[start Supplied information]

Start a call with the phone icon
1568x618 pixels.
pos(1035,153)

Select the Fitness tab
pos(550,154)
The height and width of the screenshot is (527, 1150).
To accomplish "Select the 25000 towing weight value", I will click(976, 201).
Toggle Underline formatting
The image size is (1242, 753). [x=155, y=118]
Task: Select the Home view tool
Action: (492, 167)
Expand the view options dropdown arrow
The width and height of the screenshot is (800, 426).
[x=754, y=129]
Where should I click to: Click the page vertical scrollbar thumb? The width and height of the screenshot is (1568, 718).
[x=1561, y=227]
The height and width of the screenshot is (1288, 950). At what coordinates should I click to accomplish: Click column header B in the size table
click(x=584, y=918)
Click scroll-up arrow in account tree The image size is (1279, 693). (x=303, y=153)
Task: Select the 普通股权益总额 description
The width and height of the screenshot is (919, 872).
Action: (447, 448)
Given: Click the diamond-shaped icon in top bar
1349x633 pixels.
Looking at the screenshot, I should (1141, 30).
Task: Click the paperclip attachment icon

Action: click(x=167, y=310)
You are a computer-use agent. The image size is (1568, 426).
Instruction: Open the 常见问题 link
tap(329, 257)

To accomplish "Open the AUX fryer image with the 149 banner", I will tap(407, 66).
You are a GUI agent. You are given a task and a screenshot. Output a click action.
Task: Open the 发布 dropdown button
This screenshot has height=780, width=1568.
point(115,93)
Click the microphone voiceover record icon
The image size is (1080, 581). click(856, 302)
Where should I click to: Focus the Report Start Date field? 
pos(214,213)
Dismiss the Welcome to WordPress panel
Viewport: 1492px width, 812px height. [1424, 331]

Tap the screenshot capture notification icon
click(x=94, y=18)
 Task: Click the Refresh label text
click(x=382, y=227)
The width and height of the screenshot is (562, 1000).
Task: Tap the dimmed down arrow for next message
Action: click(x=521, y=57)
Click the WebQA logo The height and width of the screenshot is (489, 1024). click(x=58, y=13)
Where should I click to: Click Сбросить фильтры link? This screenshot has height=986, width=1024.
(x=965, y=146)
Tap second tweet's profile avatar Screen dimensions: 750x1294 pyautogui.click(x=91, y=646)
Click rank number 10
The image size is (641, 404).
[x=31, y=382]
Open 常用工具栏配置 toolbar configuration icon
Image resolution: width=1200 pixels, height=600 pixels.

[end Supplied information]

**Exercise**
Starting at the line that contains "Given: Click the", write out every line word for word through the last line of the records.

**Correct answer**
Given: Click the diamond-shaped icon in top bar
1349x633 pixels.
Looking at the screenshot, I should (1141, 30).
Task: Click the paperclip attachment icon

Action: click(x=167, y=310)
You are a computer-use agent. The image size is (1568, 426).
Instruction: Open the 常见问题 link
tap(329, 257)

To accomplish "Open the AUX fryer image with the 149 banner", I will tap(407, 66).
You are a GUI agent. You are given a task and a screenshot. Output a click action.
Task: Open the 发布 dropdown button
This screenshot has height=780, width=1568.
point(115,93)
Click the microphone voiceover record icon
The image size is (1080, 581). click(856, 302)
Where should I click to: Focus the Report Start Date field? 
pos(214,213)
Dismiss the Welcome to WordPress panel
Viewport: 1492px width, 812px height. [1424, 331]

Tap the screenshot capture notification icon
click(x=94, y=18)
 Task: Click the Refresh label text
click(x=382, y=227)
The width and height of the screenshot is (562, 1000).
Task: Tap the dimmed down arrow for next message
Action: click(x=521, y=57)
Click the WebQA logo The height and width of the screenshot is (489, 1024). click(x=58, y=13)
Where should I click to: Click Сбросить фильтры link? This screenshot has height=986, width=1024.
(x=965, y=146)
Tap second tweet's profile avatar Screen dimensions: 750x1294 pyautogui.click(x=91, y=646)
Click rank number 10
The image size is (641, 404).
[x=31, y=382]
Open 常用工具栏配置 toolbar configuration icon
Image resolution: width=1200 pixels, height=600 pixels.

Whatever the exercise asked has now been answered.